Camianın beklentisi şampiyonluk için birlik beraberlik içinde olunmasıdır. Aziz Yıldırım'ın ısrarla istediği de söylediği de bu. Anlıyorum ki bunu istemeyen tek kişi Ali Koç. Aziz Yıldırım 6 yıldır köşesine çekilmiş, zaman zaman dili döndüğünce ve imkânlar ölçüsünde kulübün ve en çok da Ali Koç'un başarılı olabilmesi için açıklamalarda bulunuyor. 2018 genel kuruluna yansıyan saygısızlık ortamını kimin yarattığı tartışmasız bir gerçek.

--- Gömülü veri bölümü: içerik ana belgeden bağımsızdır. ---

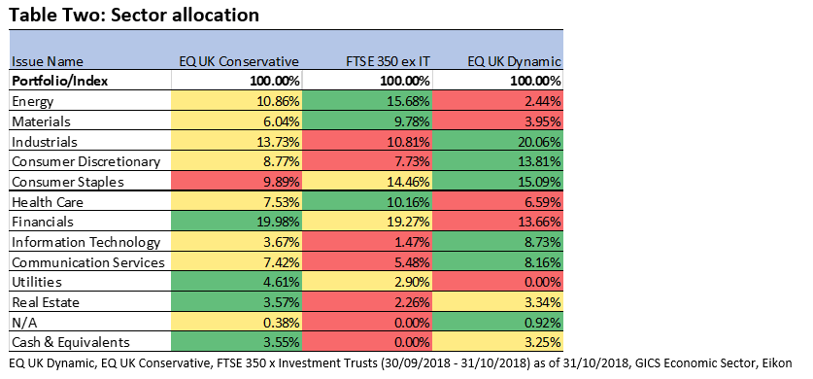The image size is (813, 379).
Task: Select the Real Estate 3.34% yellow cell
Action: [x=497, y=302]
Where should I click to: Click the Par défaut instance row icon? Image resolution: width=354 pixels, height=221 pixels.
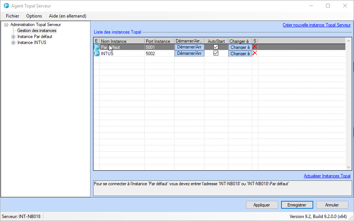click(96, 47)
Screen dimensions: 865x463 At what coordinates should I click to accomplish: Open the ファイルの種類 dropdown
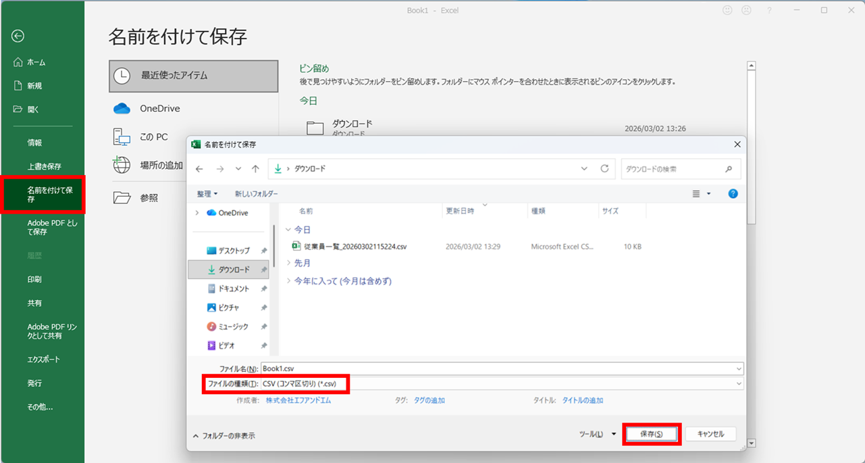tap(501, 384)
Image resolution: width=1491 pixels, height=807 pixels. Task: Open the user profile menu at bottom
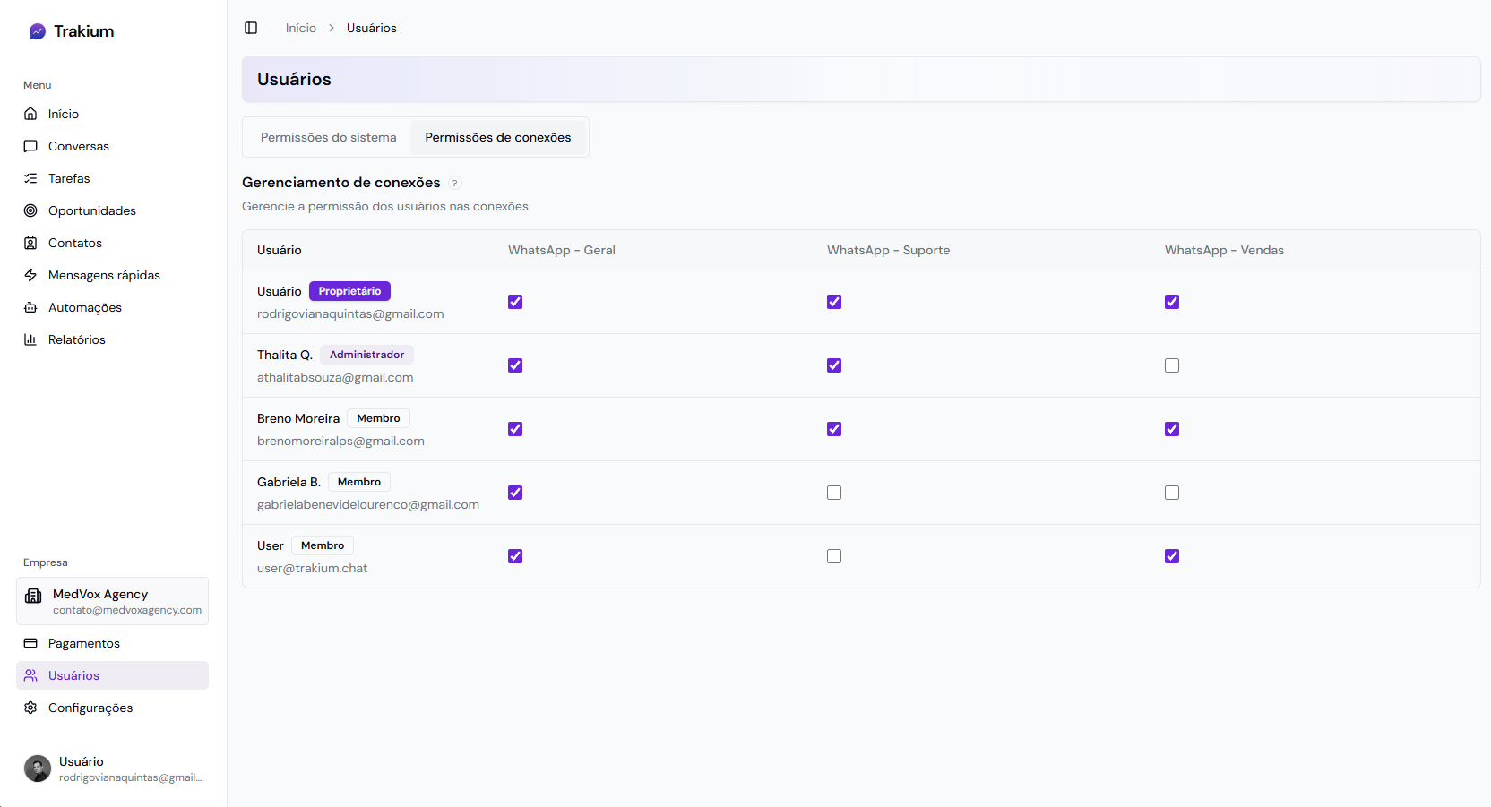point(112,768)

Bugün konuşulmuyor ama yarınlarda çokça konuşulacak. Tahsin Kaya Başkanın vefatı ile Fenerbahçe'de yaşayan 3 başkan kaldı. Ali Koç, Aziz Yıldırım ve Ali Şen. Bunların değerini bilmek, layık oldukları en yüksek yerlere koymak lazım. Bu efsane başkanların Fenerbahçe'ye kazandırdıkları şampiyonluklar, büyüklük tartışmasız tarihe geçmiş gerçeklerdir. Kötüleyerek, isimlerini karalayarak bunlarla rekabet edemezsiniz. Bu rekabet ancak onların icraatlarından fazlasını yapmakla mümkün olabilir. Basın toplantısında Ali Koç'un ağzından çıkan "Fenerbahçe Kültürü" eski başkanlara saygılı olmayı kapsamıyor mu yoksa?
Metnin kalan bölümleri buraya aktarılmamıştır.